You will be racing a Ferrari in Italy amongst the throngs of Ferrari fans. Please share your thoughts about the Ferrari fans at the races and what makes them so special. "I think for any race car driver, of course, the pinnacle of your career would be to drive for Ferrari Formula One, but very few people get that opportunity. If you are in the family of Ferrari and are racing, well then it's obviously very special and they have this following of these fanatics, Ferrari fanatics. I don't think it really matters for them who wins in a Ferrari as long as it's a Ferrari that wins. So to go to Italy in the Ferrari colors, in our case, green, I think that will be a great pleasure and obviously an honor to go to Italian soil and drive a Ferrari in the backyard of the Ferrari factory. It's just going to be a lot of great culture and I think for not just myself but for Tracy. Hopefully we can make Ferrari proud, as well and come out of there with a win."

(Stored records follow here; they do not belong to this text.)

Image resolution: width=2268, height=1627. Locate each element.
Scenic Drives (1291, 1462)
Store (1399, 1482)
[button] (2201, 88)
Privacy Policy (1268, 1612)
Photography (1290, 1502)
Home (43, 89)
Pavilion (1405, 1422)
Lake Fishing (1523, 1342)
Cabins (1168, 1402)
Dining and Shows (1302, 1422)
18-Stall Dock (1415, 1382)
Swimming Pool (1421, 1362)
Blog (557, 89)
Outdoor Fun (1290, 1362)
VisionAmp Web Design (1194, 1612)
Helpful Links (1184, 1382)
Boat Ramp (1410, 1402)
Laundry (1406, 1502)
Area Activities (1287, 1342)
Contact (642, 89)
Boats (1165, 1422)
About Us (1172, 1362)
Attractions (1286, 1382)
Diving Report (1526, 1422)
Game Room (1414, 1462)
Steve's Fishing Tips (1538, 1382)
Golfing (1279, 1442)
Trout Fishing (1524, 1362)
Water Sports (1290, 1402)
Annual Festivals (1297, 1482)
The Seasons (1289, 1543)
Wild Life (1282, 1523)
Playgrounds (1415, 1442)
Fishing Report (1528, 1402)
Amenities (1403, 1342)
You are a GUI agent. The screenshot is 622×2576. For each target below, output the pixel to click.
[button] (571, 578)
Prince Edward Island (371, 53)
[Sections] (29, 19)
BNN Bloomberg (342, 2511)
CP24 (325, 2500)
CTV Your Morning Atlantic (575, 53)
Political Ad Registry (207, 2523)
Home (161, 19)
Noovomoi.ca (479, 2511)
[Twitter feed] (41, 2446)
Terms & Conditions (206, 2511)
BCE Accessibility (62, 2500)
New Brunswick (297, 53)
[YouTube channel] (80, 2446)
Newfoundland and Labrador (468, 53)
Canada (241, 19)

How has the reception been from the ILMC community to Krohn Racing, one of only two American teams? "I think we've gotten a phenomenal reception from everybody in the ILMC. It's a little bit different ballgame over here in Europe. Racing is more of big industry in Europe and in the states it's a little more open which is, I think, great for the fans. It's not taken quit as seriously over in the states. It's more like a hobby categorized in the states. The great thing you have with this series and in Europe are that the fans are extremely educated. They come with photos that they've taken either off the internet or they've been to a race or have seen us at Le Mans over the years. They are educated, not just about the drivers, but also the whole team. Obviously Krohn Racing in one of the most professional race teams there is in the world. Now people see that, now that we've come into the international platform. People are very impressed with the way the team is presented, the way the guys represent themselves and the team. So I think it's a real honor to be part of a professional organization that is Krohn Racing. We have a big fan base, not just in the States, but I think here in Europe. The fans like our green colors and it seems to make everyone like Krohn Racing even more. They can't miss us on the track, for sure. People like to come up and take pictures. I think the impact for Krohn Racing in this international series has been a very positive one."

JEFF HAZELL, Krohn Racing Motorsports Manager: Krohn Racing is currently 3rd in the GTE-Am points, 20 points from the leader. How focused on points is the team this weekend and how do they intend to make up for the lost points at Le Mans? "Win or lose at Le Mans, the double points that are awarded for that event may be a reflection of the achievement of success at Le Mans, and all credit to those that triumph there. But this points weighting within in the series makes it difficult to recover from a non finish at Le Sarthe and continue with a realistic chance of scoring enough points to get back in contention for winning the Series. Nevertheless we know that anything can happen over the next 4 races!"

DAVID BROWN, Krohn Racing Team Manager/Race Engineer: Imola is another new circuit for Krohn Racing this season. How do you go about setting up the race car in advance when you haven't raced or tested there before? "Michele has been there recently and raced in the GT open category in a very similar car and we have had help from our friends at Michelotto. My experience predates the removal of the last chicane but everything else is as it was when I was last at Imola. It's a track of straights and three chicanes with some great corners as well. You have to be able to get over the curbs and be good under braking and have good traction as many of the corners are second gear. We have a reasonable understanding of the car now so we will be able to tune the basic setup fairly quickly once we have the drivers acclimatized to the track layout. Traffic will be a big factor with so many cars on a short narrow track, not only in terms of getting clear laps in practice but also in the race. The Prototypes are faster everywhere but with this year's rules their speed advantage and acceleration advantage is less so they have to take bigger risks in cutting through the traffic."